Runbook: Silent Data Corruption
What Makes This Hard
Silent data corruption does NOT trigger standard error-rate or latency alerts. All services appear healthy. The signal is in business-logic metrics:
- Price mismatches in validation logs (WARN level, not ERROR)
- Anomalous average order values in analytics
- Write operations succeeding (HTTP 200) but writing wrong values
How to Detect
- Read logs for price-validation-service — look for PRICE_MISMATCH warnings
- Read metrics for analytics-service — look for avg_order_value anomalies
- Read logs for data-pipeline-service — check for recent deployment
- Correlate: did the mismatch rate spike immediately after a pipeline deployment?
Root Cause Pattern
A data pipeline deployment introduced a bug that writes incorrect values to the product catalog. Writes succeed at the DB level (no errors), but the values are wrong (e.g., decimal point off by 10x).

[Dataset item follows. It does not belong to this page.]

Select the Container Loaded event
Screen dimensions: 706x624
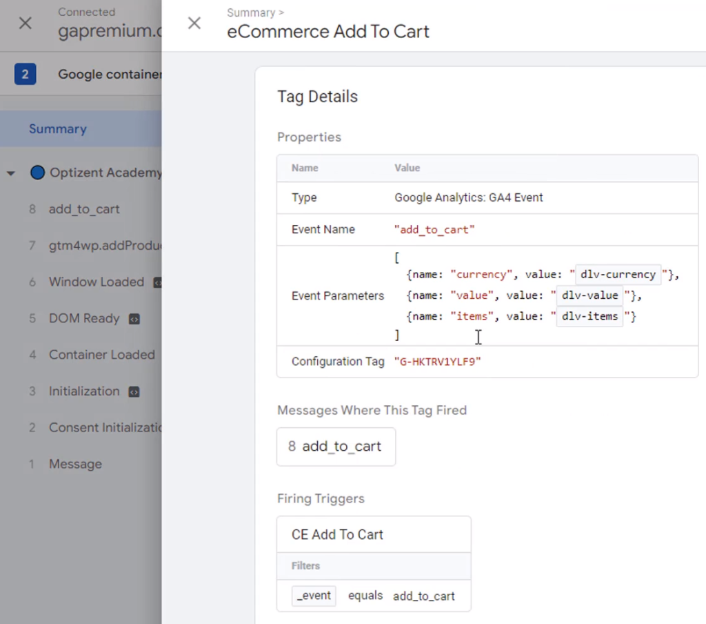(101, 355)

Remediation — Two Steps Required
Step 1: Stop the corruption
Rollback the pipeline service to stop new corrupt writes.
action: rollback
service: data-pipeline-service
version: previous
Step 2: Audit existing corrupt data
Rollback stops NEW corruption but does NOT fix data already written. You MUST page the data engineering team to run a correction job.
action: alert_oncall
reason: Data corruption detected — price-validation mismatch rate 15%.
Pipeline rolled back. Need audit and correction of product-catalog prices.
Do NOT
- Restart services (won't fix written data)
- Scale up services (more replicas = more corrupt writes)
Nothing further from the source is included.